On 02/08/14 18:57, Howard Chu wrote:
Hallvard Breien Furuseth wrote:
> If so, MDB_NOLOCK may be in trouble since it uses pick_meta()
> instead of mti_txnid. Should there be a separate CACHEFLUSH after
> writing the datapages if MDB_NOLOCK, and the current CACHEFLUSH
> should just flush the metapages?
I don't see any reason for that. As always, the only thing that matters
is when the metapages get written.
What matters is that nothing *sees* the metapage before its data
pages, nor sees the mti_txnid change before the metapage.

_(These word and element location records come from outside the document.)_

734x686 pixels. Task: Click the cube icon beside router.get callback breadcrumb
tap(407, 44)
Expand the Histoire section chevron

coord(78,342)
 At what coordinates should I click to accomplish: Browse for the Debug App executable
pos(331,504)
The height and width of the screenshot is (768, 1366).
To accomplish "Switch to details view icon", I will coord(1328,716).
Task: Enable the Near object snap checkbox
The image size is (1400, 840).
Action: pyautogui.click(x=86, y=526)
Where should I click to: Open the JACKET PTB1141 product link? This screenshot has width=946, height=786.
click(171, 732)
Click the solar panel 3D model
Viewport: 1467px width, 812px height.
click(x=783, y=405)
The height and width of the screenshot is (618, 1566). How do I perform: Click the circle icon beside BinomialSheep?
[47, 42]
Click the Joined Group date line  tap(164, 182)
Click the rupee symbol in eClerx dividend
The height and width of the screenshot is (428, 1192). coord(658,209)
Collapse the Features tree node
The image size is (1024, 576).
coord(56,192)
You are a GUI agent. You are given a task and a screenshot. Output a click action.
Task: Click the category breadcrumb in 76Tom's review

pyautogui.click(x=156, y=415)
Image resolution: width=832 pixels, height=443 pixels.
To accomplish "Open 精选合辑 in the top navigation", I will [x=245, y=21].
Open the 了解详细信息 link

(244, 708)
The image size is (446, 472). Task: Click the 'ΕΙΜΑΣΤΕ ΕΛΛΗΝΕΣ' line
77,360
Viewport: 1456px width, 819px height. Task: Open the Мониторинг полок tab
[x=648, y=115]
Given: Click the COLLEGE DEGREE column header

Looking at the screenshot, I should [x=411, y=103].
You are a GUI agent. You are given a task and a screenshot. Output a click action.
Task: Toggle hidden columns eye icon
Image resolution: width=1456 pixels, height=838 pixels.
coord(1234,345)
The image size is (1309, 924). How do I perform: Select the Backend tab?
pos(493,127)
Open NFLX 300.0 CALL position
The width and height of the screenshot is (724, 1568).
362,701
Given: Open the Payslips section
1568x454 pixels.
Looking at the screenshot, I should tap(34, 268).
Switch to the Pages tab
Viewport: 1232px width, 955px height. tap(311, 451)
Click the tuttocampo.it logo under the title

I thought
that's what cache coherency and memory ordering was about.
So to explain my previous message a bit: A cacheflush() which flushes
a metapage and its datapages all in one chunk makes me nervous. If
that's necessary (rather than just flushing the meta at that point), I
imagine that just before the flush, it's possible for something to see
the metapage before its datapages. Delaying the mti_txnid change
protects from that, except when something does not use mti_txnid -
hence the concern for MDB_NOLOCK using mdb_env_pick_meta().
Hmm. There are some other places that use pick_meta even when
the lockfile is in use. Maybe they too should try (mti_txnid & 1).
> Does the code contradict this comment above, or is it about
> something else?
> /* Memory ordering issues are irrelevant ... */
Quite simply, on MIPS, write()s into the buffer cache aren't coherent
with the on-chip data (or instruction, but irrelevant) cache.